A 60-year-old man presents 6 hours after onset of anterior STEMI. He undergoes primary PCI and stenting of LAD. Two days later, he develops a new pansystolic murmur at the left sternal border with a thrill. Echo shows a left-to-right shunt at the interventricular septum. What is the most appropriate management?

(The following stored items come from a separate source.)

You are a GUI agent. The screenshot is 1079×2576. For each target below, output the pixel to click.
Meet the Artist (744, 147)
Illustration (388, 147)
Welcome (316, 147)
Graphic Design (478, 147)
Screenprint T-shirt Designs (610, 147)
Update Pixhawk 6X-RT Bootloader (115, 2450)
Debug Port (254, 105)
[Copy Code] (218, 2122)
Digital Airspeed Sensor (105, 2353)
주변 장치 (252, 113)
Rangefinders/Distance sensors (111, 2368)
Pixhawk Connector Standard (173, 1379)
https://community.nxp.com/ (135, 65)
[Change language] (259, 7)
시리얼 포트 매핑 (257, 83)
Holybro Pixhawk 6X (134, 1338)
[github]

  • A Intra-aortic balloon pump and delayed surgical repair after stabilization
  • B Immediate surgical repair of ventricular septal rupture
  • C Percutaneous closure device for post-MI VSD
  • D ACE inhibitor and diuretic therapy to reduce shunt
Correct answer: A. Intra-aortic balloon pump and delayed surgical repair after stabilization

Explanation

Post-MI ventricular septal rupture (VSR) carries >90% mortality without intervention. If the patient is hemodynamically stable, current guidelines favor stabilization with intra-aortic balloon pump (IABP) or mechanical circulatory support for at least 4–6 weeks before surgical repair, as myocardium needs time to form scar tissue to hold sutures. Immediate surgery in the first days is associated with very high operative mortality. Percutaneous closure is an alternative in select cases, especially for defects that are not suitable for surgery.

Reference: Harrison's Principles of Internal Medicine, 21st ed.